A Franciscan Benediction

May God bless you with discomfort
At easy answers, half-truths, and superficial relationships
So that you may live deep within your heart.
May God bless you with anger
At injustice, oppression, and exploitation of people,
So that you may work for justice, freedom, and peace.
May God bless you with tears
To shed for those who suffer pain, rejection, hunger and war,
So that you may reach out your hand to comfort them and
To turn their pain into joy.
And may God bless you with enough foolishness
To believe that you can make a difference in the world,
So that you can do what others claim cannot be done
To bring justice and kindness to all our children and the poor.

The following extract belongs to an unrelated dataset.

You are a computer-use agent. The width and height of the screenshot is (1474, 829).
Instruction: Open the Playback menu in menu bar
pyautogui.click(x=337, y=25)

I'm going to put up a few things I've gathered so I won't be totally absent here. I'll be back on Friday or Saturday. Here's the song for this week!!!!

Hope y'all are having a great day!!!! AND don't forget that you can go to your local Board of Elections and vote early if you wish.

Happy Blogging!!!!!



  1. Yes, the world has changed a lot or our world anyway. I remember as a kid going with my brother and cousins to a Portland park called Peninsula where we'd play hide and seek among the rose bushes after dark. I cannot even imagine children safely doing that today and what did we have for our guardians while we ran around in the dark-- our two mothers who were both attractive ladies. Maybe there are towns that's still safe but it seems even the smallest towns end up with perverts and maybe we were just lucky back then.

  2. Anonymous7:18 PM

    Personally, I think there are several reasons why we have the illusion that it was safer in our neighborhoods during the 1950s (for me) and whatever decade encompassed your pre-teen and teen years. I do not for one minute think it was safer. I lived in a "safe" neighborhood of Kansas City MO, but I distinctly recall several times when men (one, a very old man who lived catty-corner across the street from us) tried to lure me into indecencies.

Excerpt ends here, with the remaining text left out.